O que de facto aconteceu foi algo bem mais simples: um pedido de registo de uma marca nacional. O registo de marca é o procedimento adequado para proteger sinais distintivos que identificam produtos ou serviços, garantindo ao titular o direito exclusivo de utilização no mercado. Assim, o "MOVIMENTO GOUVEIA E MELO PRESIDENTE" foi objeto de um pedido de registo de marca junto do Instituto Nacional da Propriedade Industrial (INPI).
Não podemos deixar de felicitar o requerente pela preocupação demonstrada. A proteção como marca, a obtenção de um exclusivo de utilização é algo que deve ser permanente procurado, seja por empreendedores, empresários, inovadores. Ter uma marca, ter a capacidade de impedir terceiros de copiarem, deve estar no topo das prioridades quando se cria um “negócio”, uma “associação”, um “movimento”.
E porquê uma marca? Porque, mesmo os movimentos presidenciais, precisam de proteger o seu nome, não vá alguém lembrar-se de lançar um franchising de discursos patrióticos. O registo de marca é o mecanismo certo para garantir que o "MOVIMENTO GOUVEIA E MELO PRESIDENTE" seja, juridicamente, só do (futuro) candidato Gouveia e Melo.

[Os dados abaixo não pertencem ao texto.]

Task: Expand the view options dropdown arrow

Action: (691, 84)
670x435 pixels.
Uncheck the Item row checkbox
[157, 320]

Assim, nada de patentes (nem de invenções mirabolantes). A confusão gerada talvez tenha mais que ver com o entusiasmo das notícias do que com o rigor jurídico.

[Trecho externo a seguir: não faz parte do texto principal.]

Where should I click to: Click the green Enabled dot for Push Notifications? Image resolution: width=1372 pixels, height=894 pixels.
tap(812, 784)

Ainda no âmbito da avaliação jurídica podemos tirar algumas conclusões “politicas” deste pedido de registo de marca: Gouveia e Melo não pensará ter merchandising na sua campanha, pois a sua marca não identifica esse tipo de produtos. Também (estranhamente) não deverá ser uma campanha muito digital, pois na lista de serviços não há nenhuma referência a esse tipo de realidade.
Por outro lado, analisando a lista de produtos/serviços, questiona-se se a campanha vai prestar “serviços de tradução” ou “serviços jurídicos”? Ou, fazendo lembrar um outro “graduado” que andou nas lides políticas e que alegadamente oferecia eletrodomésticos na campanha, irá o Almirante oferecer “telemóveis” na campanha ? É que a marca refere expressamente esses serviços e produtos na sua lista. Estranho. Ou desconhecimento de como proteger uma marca.
Portanto, desenganem-se os mais criativos: não há aqui invenções para registar, apenas a proteção de um nome que, ao que tudo indica, pretende fazer ondas no panorama político nacional. Uma boa marca é meio caminho andado para uma boa campanha. Ou não. Tem a palavra o povo português.